La « conscience sociale » figure encore plus loin dans le diagramme, manifestement dans l’angle mort de son PDG et de son conseil d’administration.

Dans l’abstrait, nous sommes tous des citoyens du monde, comme dans le rapport d’Air Canada, surtout quand on pense aux menaces planétaires comme les changements climatiques. Toutefois, nous sommes avant tout des citoyens de collectivités locales et de nations spécifiques dans nos identités, nos attachements et nos solidarités. N’y voyons pas de contradictions, car les identités multiples sont propres aux sociétés modernes, pense le philosophe Charles Taylor.

Air Canada devrait être attentive aux différences culturelles, elle qui permet aux Montréalais, aux Québécois et aux Canadiens de visiter le monde et de l’accueillir en retour.

Or, avec son siège social à Montréal, ne pas connaître ni respecter la sensibilité linguistique des francophones – ici une manifestation du « S » dans ESG – constitue de l’aveuglement volontaire. Pour un transporteur soucieux de son image, voilà aussi une faute de gouvernance qui, cette fois, met en cause la dernière lettre du sigle.

En tirer les bonnes leçons

On espère que le discours servira de leçon, qui mènera à des changements plus conséquents que les seules leçons de français que promet de suivre M. Rousseau. Les scandales et les crises sont des évènements à ne pas gâcher. Ils révèlent des négligences, des failles et parfois même des problèmes graves, sous-estimés ou méconnus, qui exigent un coup de barre plus sérieux que de plates excuses ou des pubs léchées.

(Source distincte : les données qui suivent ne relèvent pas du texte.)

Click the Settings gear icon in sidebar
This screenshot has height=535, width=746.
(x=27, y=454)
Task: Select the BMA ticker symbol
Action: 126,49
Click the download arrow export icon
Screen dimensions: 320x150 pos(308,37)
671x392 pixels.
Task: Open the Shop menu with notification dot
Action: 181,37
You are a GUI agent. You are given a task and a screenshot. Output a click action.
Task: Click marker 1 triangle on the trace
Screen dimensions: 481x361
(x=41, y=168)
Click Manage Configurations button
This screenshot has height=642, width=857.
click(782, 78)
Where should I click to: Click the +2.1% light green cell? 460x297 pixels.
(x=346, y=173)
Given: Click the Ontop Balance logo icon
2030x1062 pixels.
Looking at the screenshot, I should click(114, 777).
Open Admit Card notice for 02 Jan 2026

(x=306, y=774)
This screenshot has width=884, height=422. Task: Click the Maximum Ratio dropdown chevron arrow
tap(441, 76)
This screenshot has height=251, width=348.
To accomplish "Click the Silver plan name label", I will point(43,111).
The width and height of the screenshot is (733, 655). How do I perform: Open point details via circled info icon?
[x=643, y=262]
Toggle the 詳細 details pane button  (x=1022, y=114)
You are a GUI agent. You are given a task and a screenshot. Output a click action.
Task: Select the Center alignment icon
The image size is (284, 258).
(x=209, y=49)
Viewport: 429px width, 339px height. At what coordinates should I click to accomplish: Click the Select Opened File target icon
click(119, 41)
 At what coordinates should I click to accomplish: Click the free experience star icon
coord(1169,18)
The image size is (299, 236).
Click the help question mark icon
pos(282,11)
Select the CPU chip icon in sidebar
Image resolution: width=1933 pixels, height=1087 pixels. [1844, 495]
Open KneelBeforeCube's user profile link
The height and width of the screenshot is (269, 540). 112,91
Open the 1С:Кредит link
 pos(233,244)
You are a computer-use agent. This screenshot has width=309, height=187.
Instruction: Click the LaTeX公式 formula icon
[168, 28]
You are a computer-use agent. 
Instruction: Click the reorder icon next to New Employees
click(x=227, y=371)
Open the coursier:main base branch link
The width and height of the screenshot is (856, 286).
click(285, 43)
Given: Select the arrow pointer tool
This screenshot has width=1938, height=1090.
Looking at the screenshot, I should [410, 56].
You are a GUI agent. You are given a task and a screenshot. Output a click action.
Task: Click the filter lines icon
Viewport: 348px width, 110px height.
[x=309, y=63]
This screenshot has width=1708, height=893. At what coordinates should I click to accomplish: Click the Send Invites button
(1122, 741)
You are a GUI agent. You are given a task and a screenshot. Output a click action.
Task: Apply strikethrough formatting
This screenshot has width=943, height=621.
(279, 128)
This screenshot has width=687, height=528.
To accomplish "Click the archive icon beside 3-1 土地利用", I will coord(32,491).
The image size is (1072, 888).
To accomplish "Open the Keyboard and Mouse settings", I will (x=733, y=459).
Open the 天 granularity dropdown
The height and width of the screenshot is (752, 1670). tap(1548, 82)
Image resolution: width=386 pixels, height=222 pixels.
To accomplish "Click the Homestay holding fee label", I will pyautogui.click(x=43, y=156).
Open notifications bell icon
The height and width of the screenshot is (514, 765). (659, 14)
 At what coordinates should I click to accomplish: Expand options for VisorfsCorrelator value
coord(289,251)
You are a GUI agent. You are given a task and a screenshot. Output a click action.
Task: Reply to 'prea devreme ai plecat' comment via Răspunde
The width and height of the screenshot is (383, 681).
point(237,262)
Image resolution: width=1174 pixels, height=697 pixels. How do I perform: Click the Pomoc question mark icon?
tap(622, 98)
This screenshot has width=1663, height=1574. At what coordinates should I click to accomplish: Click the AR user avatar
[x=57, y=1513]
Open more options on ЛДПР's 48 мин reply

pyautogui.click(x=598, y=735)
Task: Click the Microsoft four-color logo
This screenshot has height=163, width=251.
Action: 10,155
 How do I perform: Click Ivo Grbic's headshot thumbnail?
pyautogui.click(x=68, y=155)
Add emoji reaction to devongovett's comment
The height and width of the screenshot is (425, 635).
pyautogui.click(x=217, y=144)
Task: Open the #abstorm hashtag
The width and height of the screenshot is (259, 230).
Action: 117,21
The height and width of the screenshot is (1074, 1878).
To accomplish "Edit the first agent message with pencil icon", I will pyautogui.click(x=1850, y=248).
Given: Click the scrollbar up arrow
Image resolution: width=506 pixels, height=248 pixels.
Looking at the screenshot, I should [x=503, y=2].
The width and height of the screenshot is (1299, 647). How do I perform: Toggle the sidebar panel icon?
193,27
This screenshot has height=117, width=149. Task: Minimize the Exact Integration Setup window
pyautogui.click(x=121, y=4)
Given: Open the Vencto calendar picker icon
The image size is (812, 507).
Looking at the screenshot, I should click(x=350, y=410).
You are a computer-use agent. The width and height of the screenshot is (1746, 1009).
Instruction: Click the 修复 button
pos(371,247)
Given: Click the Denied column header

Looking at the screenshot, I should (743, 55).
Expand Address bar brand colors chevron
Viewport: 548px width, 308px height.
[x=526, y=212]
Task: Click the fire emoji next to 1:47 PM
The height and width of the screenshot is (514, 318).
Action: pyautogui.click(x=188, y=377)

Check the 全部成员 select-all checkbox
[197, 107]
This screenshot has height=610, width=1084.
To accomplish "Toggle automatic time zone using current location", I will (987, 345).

Les rapports de développement durable ou de responsabilité sociale publiés par les entreprises sont encore plus souvent des outils de marketing joliment illustrés qu’une source d’information rigoureuse destinée aux investisseurs. Celui d’Air Canada en est un bel exemple ; il faut fouiller ailleurs pour trouver les mesures de son empreinte carbone.

La création prochaine de l’International Sustainability Standards Board (ISSB) normalisera la divulgation des informations ESG, qui sera rendue obligatoire par les régulateurs, et facilitera grandement les décisions des investisseurs qui veulent se garder des mauvais risques et profiter des occasions d’affaires offertes par les entreprises responsables.

Rappelons que cet ISSB établira à Montréal un bureau aussi important que son siège de Francfort, a promis Erkki Liikanen, président de la Fondation IFRS, initiatrice du projet.

Pourtant, les bourdes comme celle de M. Rousseau ont peu de chances de se retrouver dans la divulgation des entreprises, malgré les normes internationales à venir, même si elles sont parfois le signe d’un problème de gestion.

Le cas qui nous occupe a fait les manchettes au Canada et même celle du Wall Street Journal. Mais ces évènements n’ont pas tous cette visibilité.

C’est pourquoi les investisseurs font de plus en plus appel à l’intelligence artificielle (IA) pour analyser des masses d’informations qualitatives, non structurées et tirées de sources partout dans le monde, y compris les réseaux sociaux. Y a-t-il débordement d’un bassin de résidus miniers toxiques en Afrique du Sud ? Une grève en France ? Un satellite détecte-t-il les émanations de méthane d’une usine au Brésil ? On ne veut pas attendre le prochain rapport annuel pour l’apprendre. Malheureusement, les outils actuels se limitent aux sources en anglais.

La place financière de Montréal a résolument pris le virage de la durabilité et, pour certaines institutions, depuis plusieurs années déjà. Mieux encore, on assiste maintenant à un rapprochement avec notre réputé écosystème de l’IA pour développer de nouveaux outils de prévision – espérons-les multilingues – qui compléteront l’analyse financière traditionnelle.

Ces renseignements sont essentiels, car la valeur des entreprises dépend de plus en plus d’actifs intangibles comme la marque de commerce, la réputation et les enjeux ESG. Les crises qui surviennent peuvent affecter la perception de cette valeur.

Coïncidence ? L’action d’Air Canada a perdu environ 12 % depuis le discours de son PDG, mais c’est aussi le cas des compagnies rivales. Dans l’affaire Rousseau, la faute a choqué les Québécois, mais sa gravité ne passe pas encore le test de la matérialité financière, au sens d’affecter la rentabilité future d’Air Canada. Les critères ESG de la finance durable ne nous sauveront pas de la bêtise.